Edito

La croissance de nos entreprises n’intéresse pas le gouvernement à ce stade

Force est de constater que la loi PACTE actuellement en discussion à l’Assemblée nationale, ne concerne en rien la « croissance » des TPE, mais bien, comme d’habitude, celle des PME et ETI, voire celles des start-up. Rien sur le financement de nos trésoreries ; rien sur le seuil des 11 salariés et l’obligation d’élection d’un délégué du personnel comme frein majeur à notre développement ! La notion de « start-up nation », si chère à notre gouvernement actuel, omet purement et simplement d’intégrer nos 2,1 millions de TPE, reconnues par ailleurs comme seule en capacité de créer de la richesse et de l’emploi.

Encore que sur ce dernier point, les derniers dispositifs sèment le doute dans nos entreprises. Nous savons d’ores et déjà que nos cabinets comptables ne manqueront pas de nous présenter la note pour le Prélèvement à la Source (PAS).
Nous savons de même que les 4 points supplémentaires de baisse de charges patronales au niveau du SMIC promis pour janvier ont été repoussés à octobre 2019.
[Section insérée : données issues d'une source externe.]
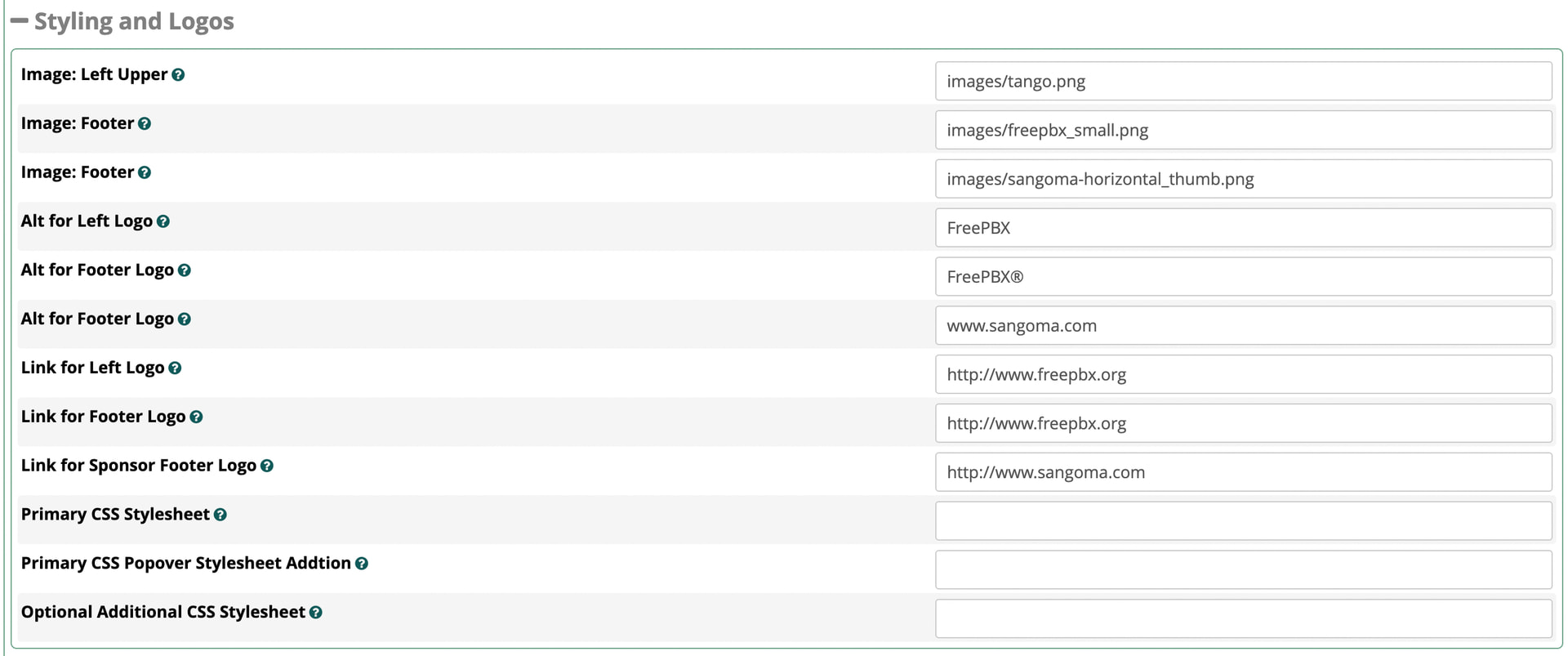Screen dimensions: 1568x656
Task: Show help for Primary CSS Popover Stylesheet Addtion
Action: coord(361,564)
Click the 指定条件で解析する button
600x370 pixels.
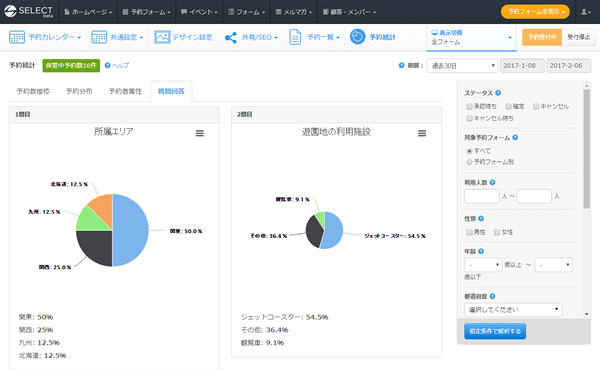click(x=495, y=331)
Ce que nous ne savons pas, c’est à quelle sauce les partenaires sociaux nous mangerons avec le bonus-malus ou toute autre forme de taxation des contrats de courte durée. En tout état de cause, Bruno Le Maire, ministre de l’Économie, s’est déclaré « à fond pour » le bonus-malus, au motif, soyons clairs, de moraliser les pratiques managériales des entreprises.

Aborder cette question purement financière sous un angle moral me semble particulièrement délicat. Sans avancer d’un pouce dans le débat, nous pourrions objecter au ministre de l’Économie d’autres questions morales telle que celle des pratiques bancaires à l’égard des TPE ou celle des grandes entreprises dans leur usage des 40 milliards d’euros du CICE lorsque l’État ne cherche à économiser « que » 1 milliard par an sur l’UNEDIC sur le dos des TPE.

La question mérite donc d’être abordée d’un point de vue économique et pragmatique. Si l’État considère que des dérives existent, il lui revient de fixer des critères précis et donc, le cas échéant, contestables en justice. Au mieux, il lui revient de suivre les préconisations du SDI et de revoir la définition même du CDI comme fondement de la relation de travail.

Le SDI n’acceptera pas que nos entreprises soient uniformément désignées comme responsables du déficit de l’UNEDIC.